Marlon Jordan was born August 21, 1970, youngest of seven children of musician-educator Edward Jordan and Edvidge Jordan, a classical pianist. “I started out playing saxophone, violin and drums,” says Marlon, “but the trumpet was the instrument that stuck with me.” His father, Sir Edward Jordan (he is the recipient of a French chevalier of Arts and Culture), better known as “Kidd” Jordan, is New Orleans’ upholder of the avant garde jazz tradition, as well as a professor of music at Southern University in New Orleans. Marlon recalls his father literally taking him on the bandstand “even before I really knew how to play. He’d introduce me to all the musicians, and they’d call me up on the stand. They’d say, ‘Come on. That’s Kidd’s son. Let him play.'”
Marlon started music lessons when he was in the third grade, and in fourth grade settled on the trumpet because he liked the way it sounded and “it looked easy. It didn’t have too many keys on it like the saxophone did. – Little did I know what I was getting into.”
As Marlon continued his musical studies he had the day to day inspiration of Wynton Marsalis, Terence Blanchard, and many others to draw on. The young musicians often hung out at the Jordan household where they would practice music with Kent Jordan and take lessons from Edward Jordan.
By the time Marlon graduated elementary school, he was determined to attend the (by then) well established route of matriculation through NOCCA (New Orleans Center for the Creative Arts), private lessons, constant performance in the streets and nightclubs of New Orleans, solo classical performances with the New Orleans Symphony Orchestra, and summer camp sessions.

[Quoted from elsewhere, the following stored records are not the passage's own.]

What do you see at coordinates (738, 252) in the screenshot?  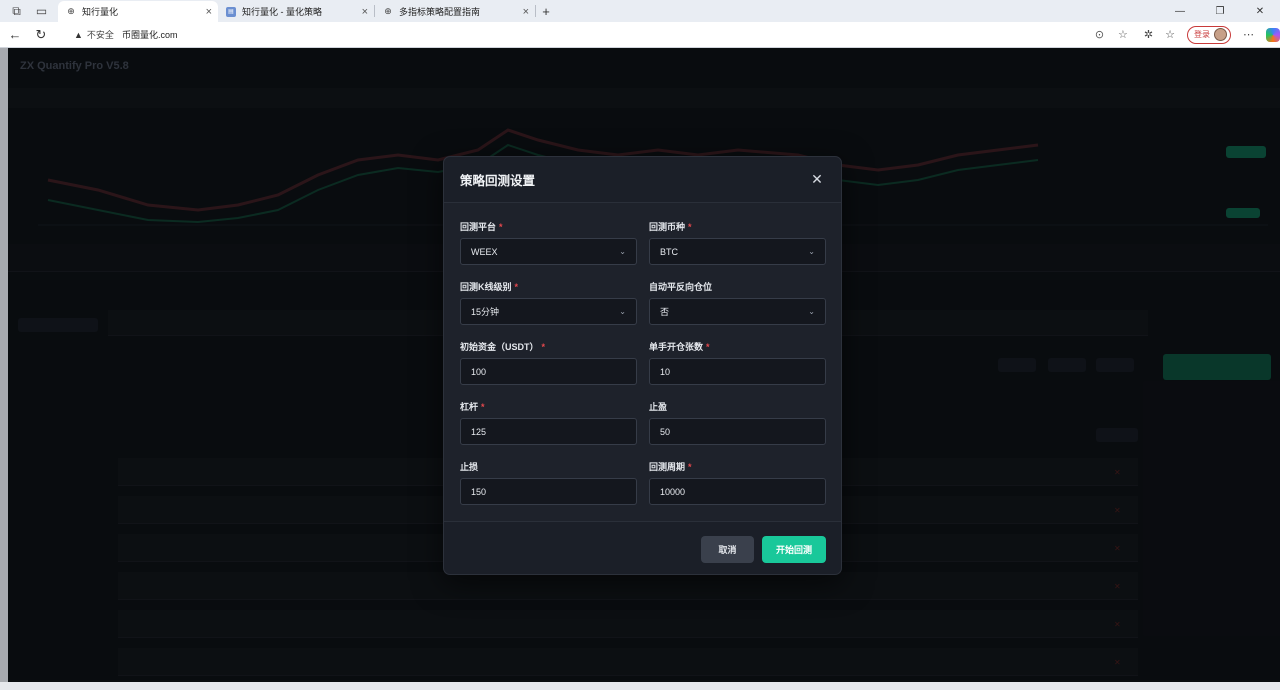 I see `symbol-select: BTC ⌄` at bounding box center [738, 252].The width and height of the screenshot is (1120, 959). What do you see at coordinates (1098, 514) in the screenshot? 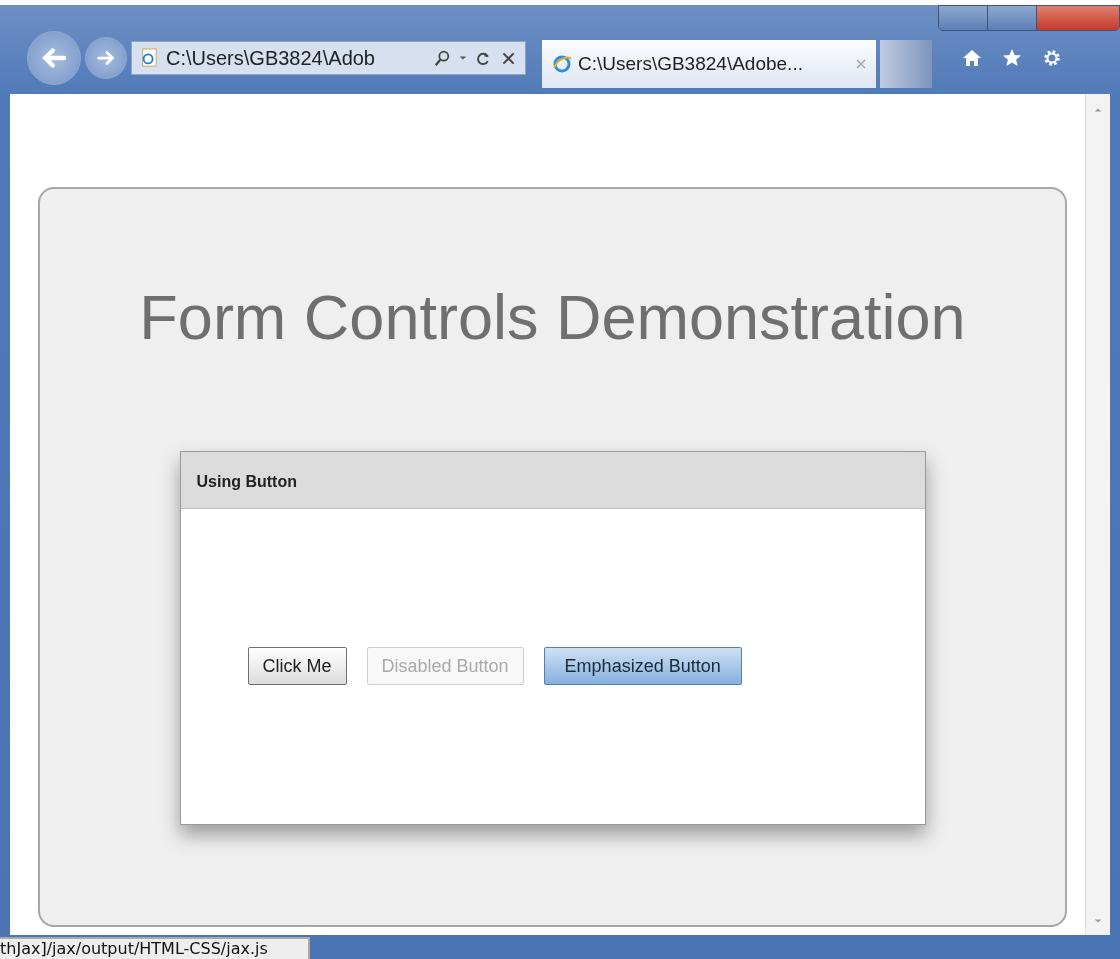
I see `scrollbar` at bounding box center [1098, 514].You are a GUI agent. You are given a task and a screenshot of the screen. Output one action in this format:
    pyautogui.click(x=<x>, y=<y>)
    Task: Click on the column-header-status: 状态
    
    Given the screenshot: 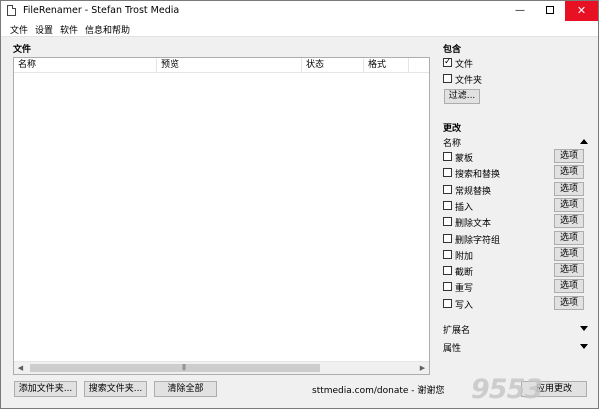 What is the action you would take?
    pyautogui.click(x=333, y=66)
     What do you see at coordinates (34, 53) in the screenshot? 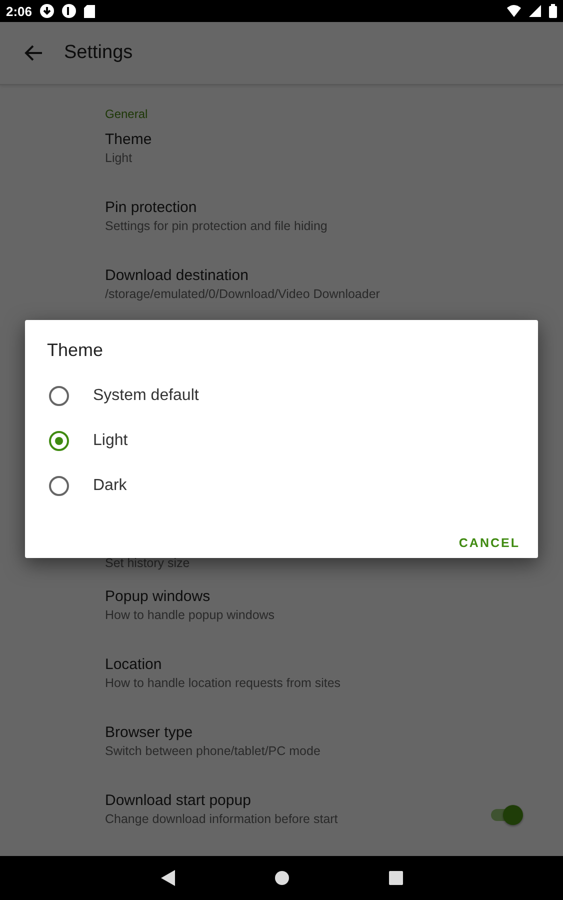
I see `back-arrow-icon` at bounding box center [34, 53].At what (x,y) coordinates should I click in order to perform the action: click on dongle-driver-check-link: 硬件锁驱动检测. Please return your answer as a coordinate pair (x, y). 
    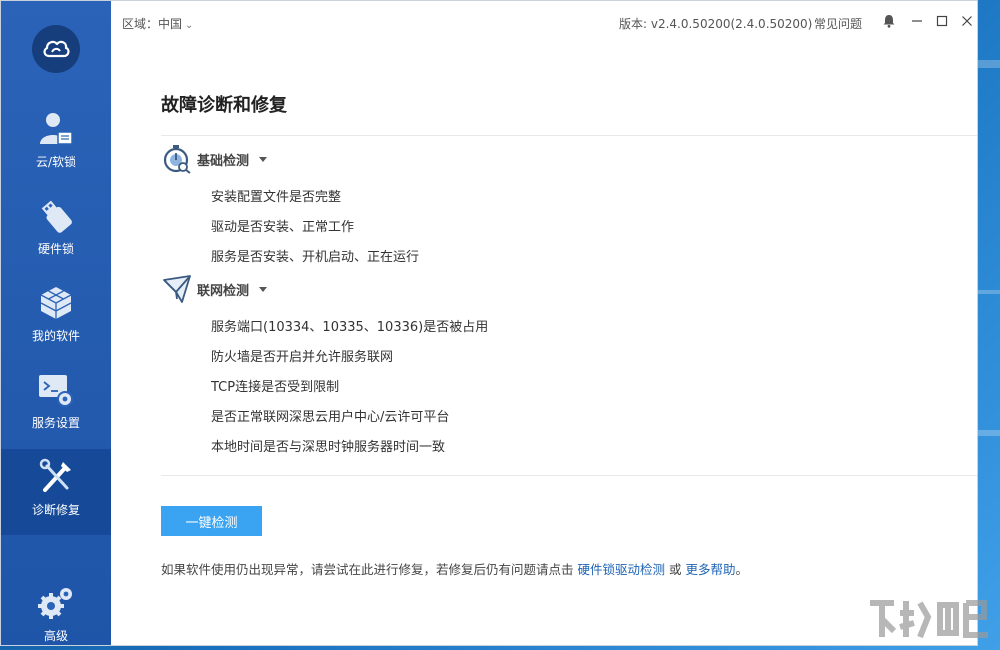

Marlon has consistently performed classical music and jazz. Beginning in ninth grade, when he won an audition to become the featured soloist with the New Orleans Symphony on through two successive years (1986-87), Marlon has successfully met the challenge of technical mastery demanded by classical music even though he was still a young teenager.
In 1990 his debut album as a leader “For You Only” was released by Columbia Records and was the source of unanimous praise from the press, even been named “one of the best debut albums of the year” by the Washington Post.
Following the debut album’s release, Marlon took his quintet on the road. They joined Wynton Marsalis, Miles Davis and George Benson as a headlining act in a series of JVC Festival dates (produced by George Wein) in Atlanta, Dallas and other cities. They also played in some of the country’s top jazz clus, including the Blue Note and the Ritz, as well as in concerts ranging from New York’s Avery Fisher Hall to Binghamton University.
Marlon understood that his continued growth as a musician depended on his ability to stake out his own musical ground, and not just to play standards. Following up on his own ideas, he wrote five of the tunes on his second Columbia release “Learson’s Return” (April 1991).
Following a series of quintet dates immediately following the album’s release in the spring ’91 (highlighted by a run at the Village Vanguard), Marlon joined up with “Jazz Futures” – George Wein’s brilliantly-conceived ‘supergroup’ of “Young Lions” – virtually playing every major jazz festival and outdoor ‘shed’ on the circuit.